Provided text -
•••

Wolves Academy’s influential director of the time Chris Evans described Nardiello as the ‘jewel in the crown’ of the club’s schoolboy development programme, and would become well known for being fiercely protective of young players both in championing their cause at Molineux or securing adequate compensation if they moved elsewhere.
For Nardiello, all routes led to Old Trafford, and several years both coming through the Academy and as a professional which provided a footballing experience which he feels more than justified the big decision.
He made four first team appearances, his debut as a just-turned 19-year-old as a substitute in a League Cup tie at Arsenal, also later coming on in a Champions League tie at Maccabi Haifa, on those occasions partnering Dwight Yorke and Ole Gunnar Solksjaer up front respectively.
Nardiello also started a League Cup win against Leicester at Old Trafford in front of almost 50,000 as part of a team also featuring Solksjaer, Gary Neville, Rio Ferdinand, Paul Scholes, David Beckham and Diego Forlan.
“I did o-k with the academy teams and then found myself training and travelling with the first team from a young age,” he recalls.
“Being up close alongside players such as Beckham, Scholes, (Roy) Keane, (Ryan) Giggs – it gave me incredible experience.
“Of course, it was practically impossible to get a run in the first team, only very few manage that, but to make those four first team appearances is something I feel very proud that I managed to do.
“And playing under Sir Alex? There are probably two stories I can tell you about that!
“He called me into his office once when I was about 19, to offer me a three-year contract.
“So, at the same time I decided to ask him if I could buy my own house, and he said no, not until I had done three months of cooking lessons with the club chef, so I knew how to look after myself.
“Once or twice a week I had to come in early before training to help the chef and learn how to cook, probably so I didn’t end up ordering takeaways and eating a load of rubbish at home!
“That was the caring side of the manager, but I also saw a very strict side as well.
“I remember once we played Stoke away in a friendly and he absolutely ripped me to shreds after the game – you don’t forget that sort of thing in a hurry!
“He was generally always positive and constructive, and his man management skills and the way he looked after players is what makes him one of the very best of all time.
“United gave me such a good grounding, at that time they were the best team in the league and right up there in Europe, so when you eventually have to leave, the only way is down.

•••

Collected data -

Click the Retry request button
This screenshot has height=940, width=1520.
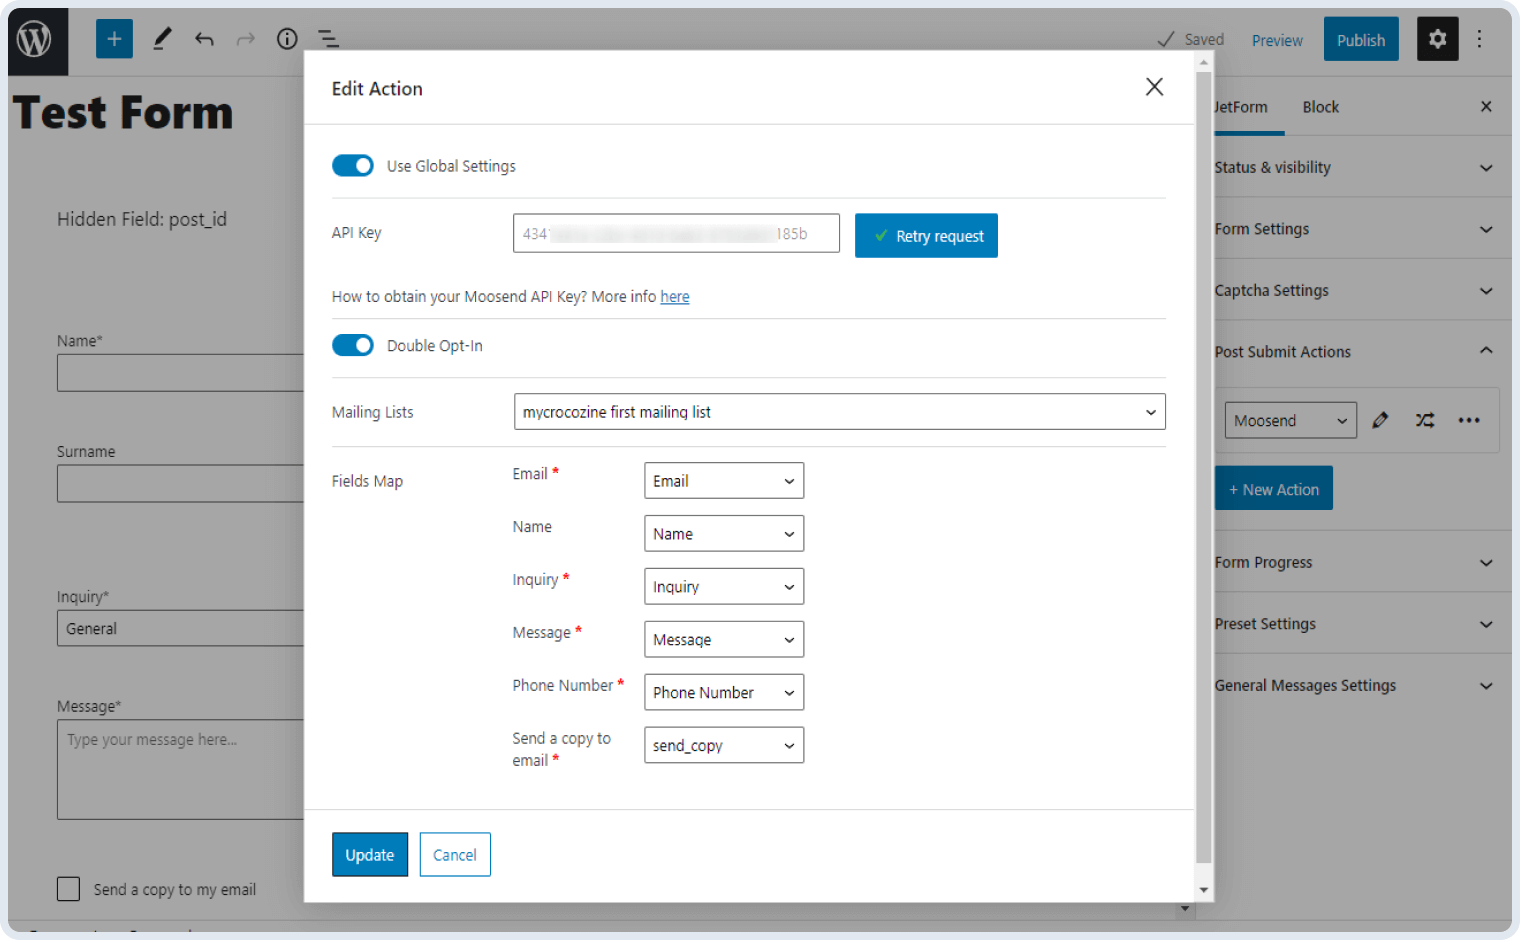point(925,235)
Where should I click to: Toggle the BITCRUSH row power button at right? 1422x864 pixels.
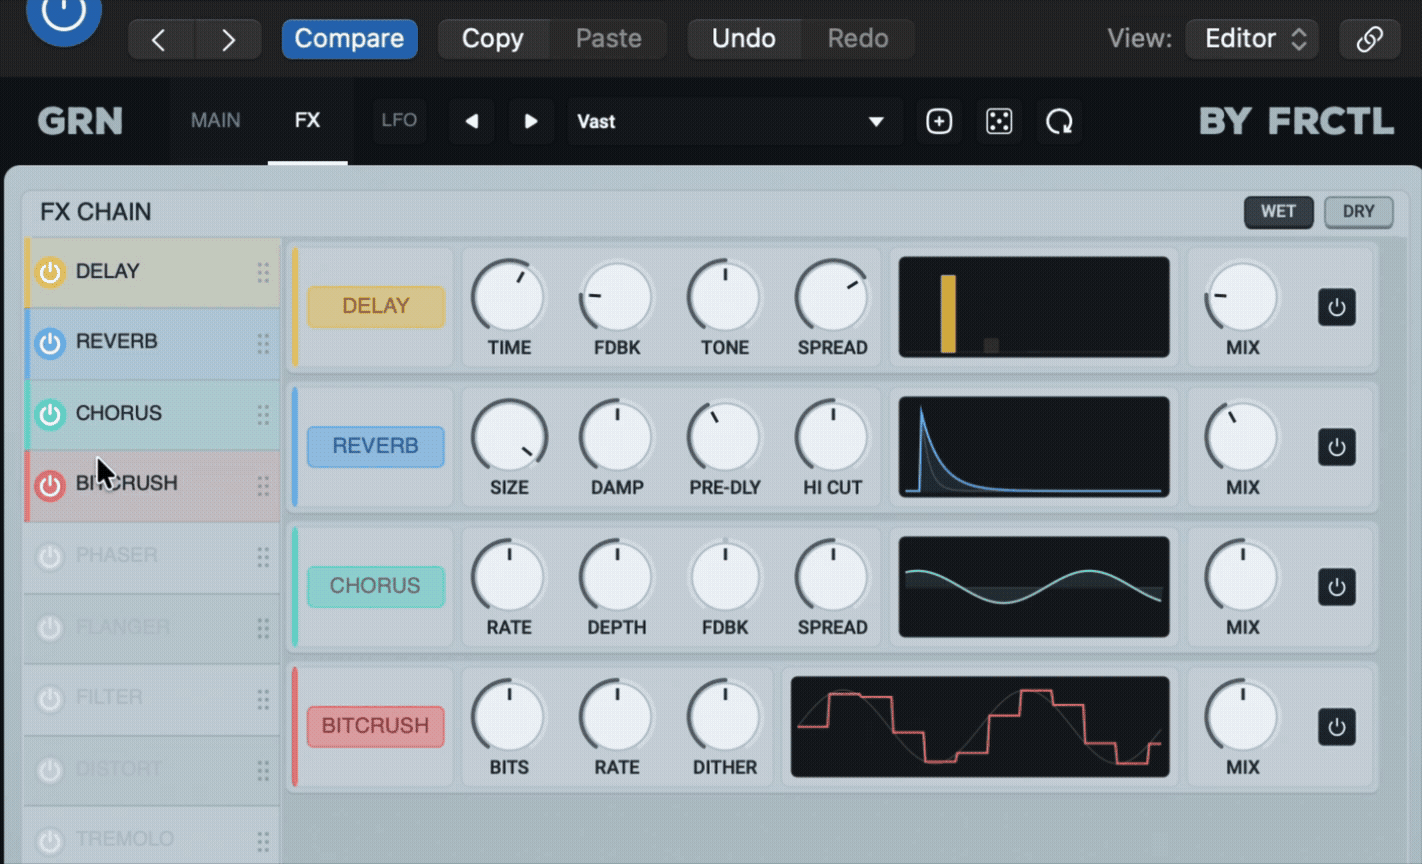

•••

Goal 1 - In the text about Nardiello's early football career, what did Sir Alex require him to do before he could buy his own house?
Goal 2 - Continue the passage about Nardiello's football career after its last sentence.

Task output 1 - He had to complete three months of cooking lessons with the club chef.

Task output 2 -
“That is tough in one sense, because you go from the pure luxury of Old Trafford with the stadium and how you are looked after behind the scenes to other clubs where the facilities are never going to be quite the same.
“But I feel really lucky to have experienced those years at United and picked up knowledge and information which I took with me for the rest of my career.”
Ultimately it was during discussions with Ferguson that Nardiello realised it was time to leave United, the manager himself acknowledging that he needed to play more regular first-team football.
And the rest of that career certainly proved fruitful, with Nardiello achieving that aforementioned quartet of promotions, with Barnsley, Blackpool, Rotherham and Bury.
His century-and-a-quarter of goals also included some notable ones, such as in both the play-off semi-finals and final as Barnsley won the League One play-offs in 2005/06, defeating Kenny Jackett’s Swansea, another of Nardiello’s former clubs, on penalties in the Millennium Stadium final.
“I am proud of playing for all the different teams that I did, and I think it is only after you retire that you look back and properly appreciate it all,” says Nardiello.
“Even my debut for United, at Arsenal away, at the time it probably didn’t fully sink in and you only reflect fully after you look back when you finish.
“When I was promoted with Blackpool to the Premier League, I only made a handful of appearances due to injury but with the other three I was fortunate to play a key part and score some important goals.
“Playing regularly and scoring goals, like those in the play-off games, they are the ones that stick with you particularly as it is a short career and is over very quickly.
“I will always feel very lucky to have played as long as I did and had the career that I did.”
Nardiello’s final appearance came with Bangor City just over five years ago, a career swansong in Wales also offering a reminder of his international experience, three senior caps including a debut in Bulgaria in which debutant Freddy Eastwood scored a spectacular winning goal and a young Wayne Hennessey was on top form in keeping a clean sheet.
He was actually eligible to play for three countries, England – his birthplace for whom he played at junior levels, Wales – his father’s birthplace – or Italy – his grandfather’s birthplace.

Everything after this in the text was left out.